The language also included a fairly novel feature of an explicit no-value value called bottom.
FP was succeeded by FL in 1985.
Goedel
Language type: L - Rule-based or logical
Description:
Gödel is an interpreted declarative language based on typed first-order logic. It was designed as a research vehicle, and also as a language for teaching logic programming.
Data types supported by Gödel include integers, rational and real numbers, sets, strings, tuples, and symbols. The language is strongly typed, and the type mechanisms play an important role in declaring predicates. Unlike most logic-based languages, Gödel has a module system and cross-module type enforcement.
Gödel is also intended for research into program generation and transformation, parallel constraint programming, and meta-programming.
The only existing implementation of the language was written on top of Prolog.
A substantial implementation of Gödel is available in source form, as well as binaries for various Unix systems. Some documentation and example programs come with the distribution, but real descriptions of the language are limited to hardcopy books.
GPSS
Language type: M - Mathematical or Simulation
Description:
GPSS, the General Purpose Simulation System, is a family of mostly-declarative languages designed for discrete-event simulation and system modelling.
A GPSS simulation program consists of a set of blocks, and connections between them. Block types include generators, queues, servers, selectors/routers, data collectors, timing and computational nodes, and various other types. Data types supported in simulation models varied between versions, but usually included integers, reals, strings, and records. GPSS systems always had sophisticated random sample generators to model various probability distributions that arise in modelling of real-world processes.
Some versions of GPSS are still available for sale commercially, no free versions seem to be available. Documentation for the language is not easily available on-line.
Haskell
Language type: F - Functional or lambda-based
Description:
Haskell is a non-strict purely functional language, usually interpreted, designed by representatives of the functional programming community. The motivation for Haskell was unification of functional programming through the introduction of a standard, widespread, modern language.
Haskell is a strongly typed language with a rich type system. As in all functional language, computations are performed only by expressions; every expression has a type. Primitive data types supplied by the language include: integers, reals, characters, lists, enumerations, tuples, and various function mappings. Haskell language implementations perform static type checking prior to execution.
Haskell functions are defined as mappings between parts of the type space. Of course, composition, curried functions, lambda forms, and higher-order functions are supported. Haskell uses lazy evaluation. It also permits definition of operators as functions (operator overloading), a convenience feature that is unusual in functional programming systems.
Modularity is explicitly supported by Haskell. Programs consist of named modules. The module facility provides distinct namespaces and a means for defining encapsulated abstract data types. Haskell's module features allow some degree of object oriented programming.
The Haskell standard library is written using the module facility. It provides additional numeric data types, various standard aggregate types like arrays and lists, system interface and I/O facilities, time and date handling, and random number generation.

* **STORED ROWS**:

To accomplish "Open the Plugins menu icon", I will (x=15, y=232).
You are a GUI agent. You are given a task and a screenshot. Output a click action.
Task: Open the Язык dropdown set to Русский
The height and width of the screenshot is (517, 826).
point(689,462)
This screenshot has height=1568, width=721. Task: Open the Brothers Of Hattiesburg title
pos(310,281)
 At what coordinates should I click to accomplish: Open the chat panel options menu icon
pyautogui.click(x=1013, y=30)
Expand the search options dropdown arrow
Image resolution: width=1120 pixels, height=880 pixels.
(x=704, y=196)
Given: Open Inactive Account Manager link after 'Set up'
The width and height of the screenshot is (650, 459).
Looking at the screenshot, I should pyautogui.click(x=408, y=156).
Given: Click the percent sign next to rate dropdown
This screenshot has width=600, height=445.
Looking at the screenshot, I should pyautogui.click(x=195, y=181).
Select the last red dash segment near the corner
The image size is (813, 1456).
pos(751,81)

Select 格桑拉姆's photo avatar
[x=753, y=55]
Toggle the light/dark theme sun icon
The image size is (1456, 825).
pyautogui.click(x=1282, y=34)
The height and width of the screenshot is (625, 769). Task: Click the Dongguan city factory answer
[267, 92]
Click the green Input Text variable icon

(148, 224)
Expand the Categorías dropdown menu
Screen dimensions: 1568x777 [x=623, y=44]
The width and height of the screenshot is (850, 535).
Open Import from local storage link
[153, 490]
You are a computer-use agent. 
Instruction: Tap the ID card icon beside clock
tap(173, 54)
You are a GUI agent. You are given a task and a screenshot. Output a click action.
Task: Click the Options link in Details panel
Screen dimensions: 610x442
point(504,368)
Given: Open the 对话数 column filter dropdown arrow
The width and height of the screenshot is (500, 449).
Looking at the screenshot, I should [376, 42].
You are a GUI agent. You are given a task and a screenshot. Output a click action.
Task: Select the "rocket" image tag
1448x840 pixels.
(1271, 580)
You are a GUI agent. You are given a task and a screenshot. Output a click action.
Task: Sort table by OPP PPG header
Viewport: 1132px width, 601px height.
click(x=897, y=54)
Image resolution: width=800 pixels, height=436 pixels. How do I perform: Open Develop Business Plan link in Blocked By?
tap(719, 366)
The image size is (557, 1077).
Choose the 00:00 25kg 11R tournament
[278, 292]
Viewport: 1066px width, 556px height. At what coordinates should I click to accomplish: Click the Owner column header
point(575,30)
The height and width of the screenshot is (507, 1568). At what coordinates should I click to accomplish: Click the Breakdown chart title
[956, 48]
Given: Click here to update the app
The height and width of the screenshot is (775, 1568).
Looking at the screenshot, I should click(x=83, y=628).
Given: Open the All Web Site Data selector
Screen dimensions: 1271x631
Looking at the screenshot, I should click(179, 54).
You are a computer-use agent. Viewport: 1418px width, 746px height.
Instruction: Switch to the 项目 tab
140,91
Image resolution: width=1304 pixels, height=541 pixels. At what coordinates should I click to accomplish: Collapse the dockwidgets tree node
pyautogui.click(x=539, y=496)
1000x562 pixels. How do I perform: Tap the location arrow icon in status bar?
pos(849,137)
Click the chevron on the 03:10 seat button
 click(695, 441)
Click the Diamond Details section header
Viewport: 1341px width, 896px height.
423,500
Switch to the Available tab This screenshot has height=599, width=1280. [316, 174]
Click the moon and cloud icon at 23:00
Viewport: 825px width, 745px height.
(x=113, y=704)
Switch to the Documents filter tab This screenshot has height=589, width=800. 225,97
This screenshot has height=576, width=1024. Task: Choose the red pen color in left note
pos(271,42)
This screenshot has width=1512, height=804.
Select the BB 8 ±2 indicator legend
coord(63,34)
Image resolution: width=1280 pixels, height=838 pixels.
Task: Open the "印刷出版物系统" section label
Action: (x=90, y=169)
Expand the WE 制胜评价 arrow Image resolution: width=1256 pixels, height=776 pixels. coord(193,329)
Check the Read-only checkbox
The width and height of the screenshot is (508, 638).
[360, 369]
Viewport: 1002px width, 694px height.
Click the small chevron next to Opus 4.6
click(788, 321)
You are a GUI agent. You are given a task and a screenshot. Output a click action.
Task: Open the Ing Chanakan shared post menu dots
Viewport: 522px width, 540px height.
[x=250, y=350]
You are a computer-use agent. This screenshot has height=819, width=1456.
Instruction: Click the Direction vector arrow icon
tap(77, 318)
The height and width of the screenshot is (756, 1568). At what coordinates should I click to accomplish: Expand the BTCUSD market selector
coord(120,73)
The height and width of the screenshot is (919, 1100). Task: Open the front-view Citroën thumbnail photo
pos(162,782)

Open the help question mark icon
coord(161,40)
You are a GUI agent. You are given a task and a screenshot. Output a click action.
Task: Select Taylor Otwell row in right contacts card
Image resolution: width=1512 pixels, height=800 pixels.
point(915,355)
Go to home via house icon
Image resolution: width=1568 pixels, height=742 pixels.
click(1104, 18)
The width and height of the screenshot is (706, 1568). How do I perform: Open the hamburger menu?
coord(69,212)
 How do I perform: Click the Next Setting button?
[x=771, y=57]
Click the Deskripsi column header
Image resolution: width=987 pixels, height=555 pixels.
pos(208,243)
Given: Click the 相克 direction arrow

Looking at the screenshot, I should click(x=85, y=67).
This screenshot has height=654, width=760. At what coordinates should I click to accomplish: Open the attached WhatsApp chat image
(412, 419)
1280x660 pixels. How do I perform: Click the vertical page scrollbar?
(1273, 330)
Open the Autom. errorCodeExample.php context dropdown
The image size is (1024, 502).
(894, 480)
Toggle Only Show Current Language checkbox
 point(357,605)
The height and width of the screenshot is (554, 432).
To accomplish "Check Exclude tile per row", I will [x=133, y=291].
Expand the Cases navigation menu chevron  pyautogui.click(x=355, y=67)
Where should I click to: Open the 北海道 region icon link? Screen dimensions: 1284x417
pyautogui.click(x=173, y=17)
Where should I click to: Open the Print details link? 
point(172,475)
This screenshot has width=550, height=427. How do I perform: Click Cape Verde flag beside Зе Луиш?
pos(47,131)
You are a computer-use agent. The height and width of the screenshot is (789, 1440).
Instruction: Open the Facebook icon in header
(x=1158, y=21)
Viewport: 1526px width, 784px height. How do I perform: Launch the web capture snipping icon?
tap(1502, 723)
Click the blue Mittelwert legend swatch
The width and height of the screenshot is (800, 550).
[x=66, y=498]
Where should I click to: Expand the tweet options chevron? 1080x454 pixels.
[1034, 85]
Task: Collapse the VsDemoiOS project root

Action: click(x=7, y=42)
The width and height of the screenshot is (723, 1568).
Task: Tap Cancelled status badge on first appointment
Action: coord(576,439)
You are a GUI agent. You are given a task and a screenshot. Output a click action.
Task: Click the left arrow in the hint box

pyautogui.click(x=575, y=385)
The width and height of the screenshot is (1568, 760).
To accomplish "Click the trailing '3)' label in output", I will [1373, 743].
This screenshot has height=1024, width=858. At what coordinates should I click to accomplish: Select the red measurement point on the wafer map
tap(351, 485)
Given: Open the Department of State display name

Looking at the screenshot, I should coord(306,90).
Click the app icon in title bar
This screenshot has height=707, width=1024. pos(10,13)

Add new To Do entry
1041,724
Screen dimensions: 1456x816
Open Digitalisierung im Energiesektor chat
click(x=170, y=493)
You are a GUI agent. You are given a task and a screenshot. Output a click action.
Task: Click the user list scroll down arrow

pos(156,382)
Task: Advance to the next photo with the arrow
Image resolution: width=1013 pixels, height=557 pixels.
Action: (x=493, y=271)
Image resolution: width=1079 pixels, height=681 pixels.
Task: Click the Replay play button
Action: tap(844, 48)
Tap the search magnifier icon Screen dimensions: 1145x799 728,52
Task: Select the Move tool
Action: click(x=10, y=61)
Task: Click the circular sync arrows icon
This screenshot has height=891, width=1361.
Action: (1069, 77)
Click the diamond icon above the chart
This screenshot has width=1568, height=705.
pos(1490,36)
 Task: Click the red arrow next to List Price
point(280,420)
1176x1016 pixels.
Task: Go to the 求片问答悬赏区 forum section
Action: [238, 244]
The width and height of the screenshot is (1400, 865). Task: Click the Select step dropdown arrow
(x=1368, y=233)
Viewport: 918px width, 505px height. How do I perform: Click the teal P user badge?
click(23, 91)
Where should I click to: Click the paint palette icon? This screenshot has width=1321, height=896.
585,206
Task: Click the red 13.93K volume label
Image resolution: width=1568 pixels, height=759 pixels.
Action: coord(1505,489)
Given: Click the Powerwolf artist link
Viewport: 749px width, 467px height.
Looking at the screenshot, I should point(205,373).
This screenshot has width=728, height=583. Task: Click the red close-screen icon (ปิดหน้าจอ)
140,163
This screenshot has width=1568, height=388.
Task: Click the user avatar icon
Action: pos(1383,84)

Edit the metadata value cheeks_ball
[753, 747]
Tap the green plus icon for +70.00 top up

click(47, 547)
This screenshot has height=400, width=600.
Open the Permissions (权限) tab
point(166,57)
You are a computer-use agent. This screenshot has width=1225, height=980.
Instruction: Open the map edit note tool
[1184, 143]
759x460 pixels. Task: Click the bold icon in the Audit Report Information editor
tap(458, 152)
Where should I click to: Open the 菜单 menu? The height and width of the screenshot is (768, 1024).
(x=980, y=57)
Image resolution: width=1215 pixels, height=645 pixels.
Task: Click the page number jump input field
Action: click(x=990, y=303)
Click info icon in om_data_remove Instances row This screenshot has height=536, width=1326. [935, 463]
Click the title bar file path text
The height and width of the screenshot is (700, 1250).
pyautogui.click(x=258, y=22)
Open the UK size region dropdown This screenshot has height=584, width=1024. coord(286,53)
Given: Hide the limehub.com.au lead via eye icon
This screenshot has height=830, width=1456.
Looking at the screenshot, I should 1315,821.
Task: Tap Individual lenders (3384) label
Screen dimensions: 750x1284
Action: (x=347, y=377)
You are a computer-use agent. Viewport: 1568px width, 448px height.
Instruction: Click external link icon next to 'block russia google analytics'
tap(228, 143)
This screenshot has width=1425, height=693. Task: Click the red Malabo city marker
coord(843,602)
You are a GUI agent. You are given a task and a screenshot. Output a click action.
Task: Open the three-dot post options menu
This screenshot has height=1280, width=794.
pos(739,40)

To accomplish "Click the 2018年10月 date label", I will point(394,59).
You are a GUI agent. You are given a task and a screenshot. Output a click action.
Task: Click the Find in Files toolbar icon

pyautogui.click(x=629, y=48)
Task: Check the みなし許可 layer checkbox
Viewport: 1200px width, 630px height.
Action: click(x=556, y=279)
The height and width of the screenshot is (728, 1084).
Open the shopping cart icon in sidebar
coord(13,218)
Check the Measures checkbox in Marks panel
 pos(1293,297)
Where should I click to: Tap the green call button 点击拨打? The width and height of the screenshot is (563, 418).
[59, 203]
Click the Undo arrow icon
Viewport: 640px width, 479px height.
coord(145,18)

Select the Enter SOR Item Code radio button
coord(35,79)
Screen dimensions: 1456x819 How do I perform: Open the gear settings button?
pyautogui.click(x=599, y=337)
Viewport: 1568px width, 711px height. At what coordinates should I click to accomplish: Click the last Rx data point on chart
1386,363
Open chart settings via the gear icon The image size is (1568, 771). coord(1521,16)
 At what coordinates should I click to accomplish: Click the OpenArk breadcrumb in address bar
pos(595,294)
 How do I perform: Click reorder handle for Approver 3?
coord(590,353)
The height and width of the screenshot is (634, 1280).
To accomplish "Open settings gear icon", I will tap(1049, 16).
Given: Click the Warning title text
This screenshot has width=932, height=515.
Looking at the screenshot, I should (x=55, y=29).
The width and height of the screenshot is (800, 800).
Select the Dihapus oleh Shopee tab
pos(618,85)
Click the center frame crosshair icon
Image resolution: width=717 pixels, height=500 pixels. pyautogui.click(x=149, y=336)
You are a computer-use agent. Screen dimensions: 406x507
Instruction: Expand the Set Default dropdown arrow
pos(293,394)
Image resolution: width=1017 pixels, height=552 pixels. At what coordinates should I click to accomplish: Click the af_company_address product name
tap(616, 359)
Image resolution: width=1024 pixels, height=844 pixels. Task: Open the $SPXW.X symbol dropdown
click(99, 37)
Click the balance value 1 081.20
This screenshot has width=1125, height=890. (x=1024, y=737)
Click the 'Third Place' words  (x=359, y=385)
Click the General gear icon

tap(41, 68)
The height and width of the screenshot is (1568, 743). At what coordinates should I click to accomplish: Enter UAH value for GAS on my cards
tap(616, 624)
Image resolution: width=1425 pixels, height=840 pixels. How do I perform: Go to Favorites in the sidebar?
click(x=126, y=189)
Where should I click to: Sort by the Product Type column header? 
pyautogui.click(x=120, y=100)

* **SHORT EXERCISE 1**: Translate this sentence from the programming language descriptions into Spanish: "GPSS, the General Purpose Simulation System, is a family of mostly-declarative languages designed for discrete-event simulation and system modelling."
* **SHORT EXERCISE 2**: Copy the passage of the programming language descriptions between "FP was succeeded" and "cross-module type enforcement.", inclusive.

* **RESPONSE 1**: GPSS, el General Purpose Simulation System, es una familia de lenguajes mayormente declarativos diseñados para la simulación de eventos discretos y el modelado de sistemas.

* **RESPONSE 2**:
FP was succeeded by FL in 1985.
Goedel
Language type: L - Rule-based or logical
Description:
Gödel is an interpreted declarative language based on typed first-order logic. It was designed as a research vehicle, and also as a language for teaching logic programming.
Data types supported by Gödel include integers, rational and real numbers, sets, strings, tuples, and symbols. The language is strongly typed, and the type mechanisms play an important role in declaring predicates. Unlike most logic-based languages, Gödel has a module system and cross-module type enforcement.